▸ Work request
Look below for the line that contains "Given: Click the profile person icon", then copy it and each following line exactly, through and including the line that contains "Click the purple".

>>>

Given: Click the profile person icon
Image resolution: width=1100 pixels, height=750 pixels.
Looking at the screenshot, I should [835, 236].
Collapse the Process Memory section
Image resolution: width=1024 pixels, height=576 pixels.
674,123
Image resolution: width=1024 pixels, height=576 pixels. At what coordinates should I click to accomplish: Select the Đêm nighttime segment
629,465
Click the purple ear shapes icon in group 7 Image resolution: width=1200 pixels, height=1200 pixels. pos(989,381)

<<<
>>>

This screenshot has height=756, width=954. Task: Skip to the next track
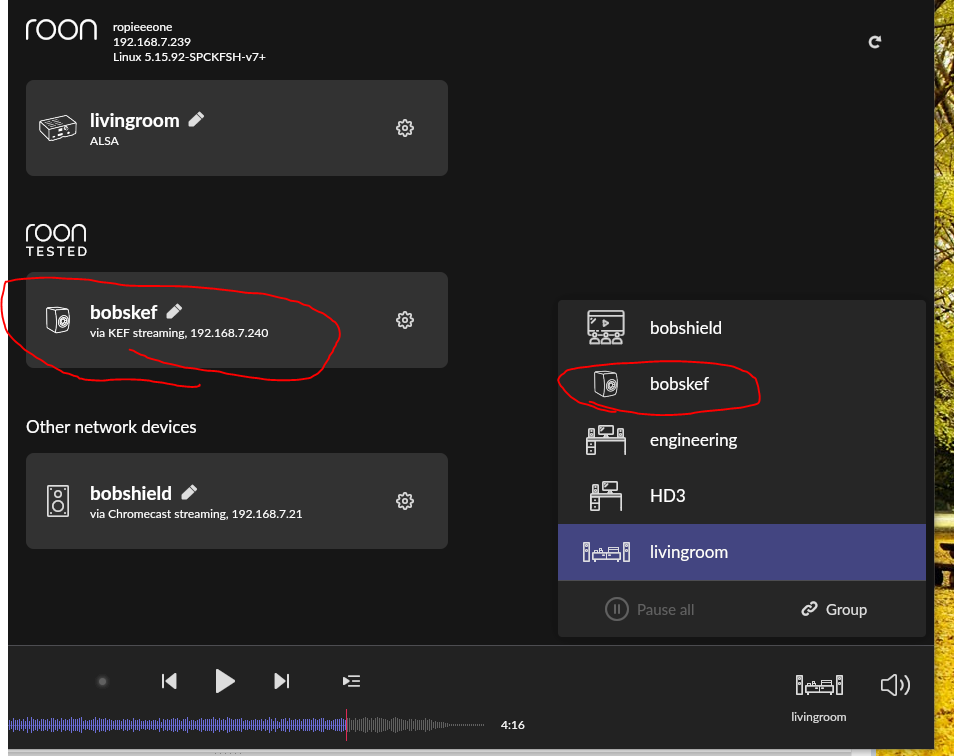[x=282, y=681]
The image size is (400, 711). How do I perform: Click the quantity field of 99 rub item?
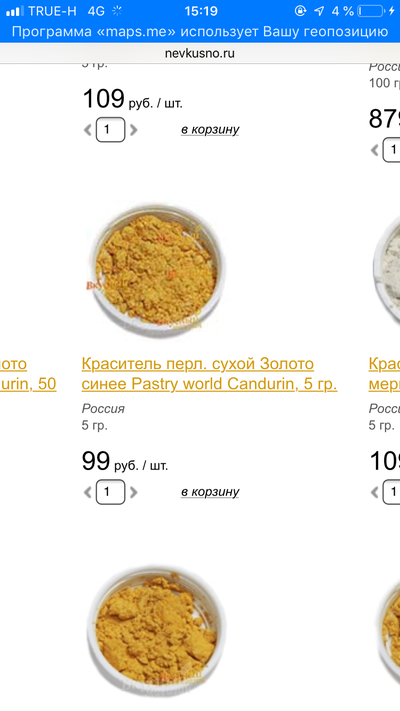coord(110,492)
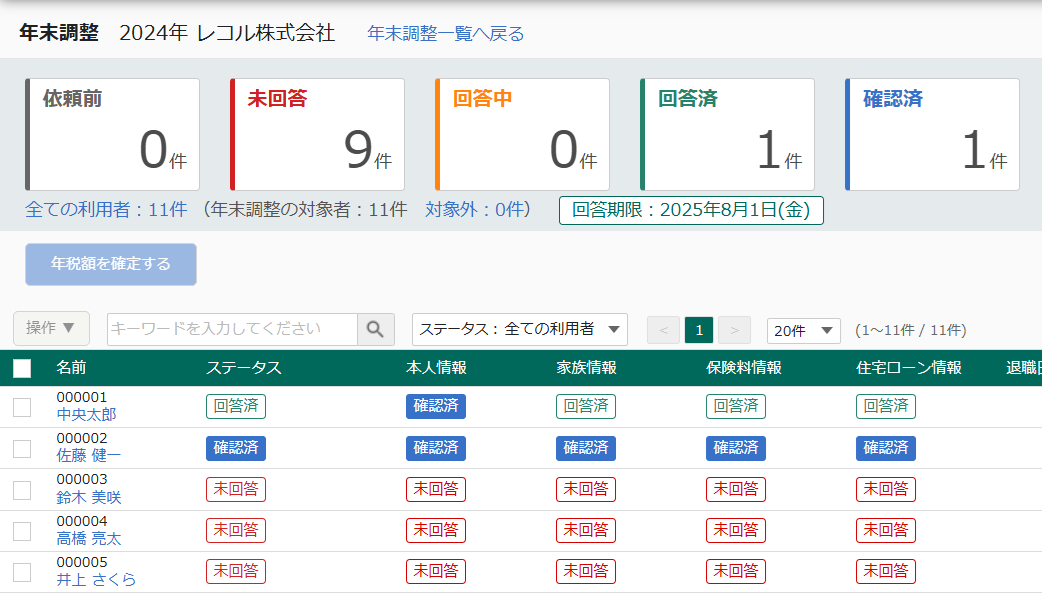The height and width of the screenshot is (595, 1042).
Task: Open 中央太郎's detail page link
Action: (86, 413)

<<<

▸ Output
Given: Click the profile person icon
Image resolution: width=1100 pixels, height=750 pixels.
Looking at the screenshot, I should [835, 236].
Collapse the Process Memory section
Image resolution: width=1024 pixels, height=576 pixels.
674,123
Image resolution: width=1024 pixels, height=576 pixels. At what coordinates should I click to accomplish: Select the Đêm nighttime segment
629,465
Click the purple ear shapes icon in group 7 Image resolution: width=1200 pixels, height=1200 pixels. pos(989,381)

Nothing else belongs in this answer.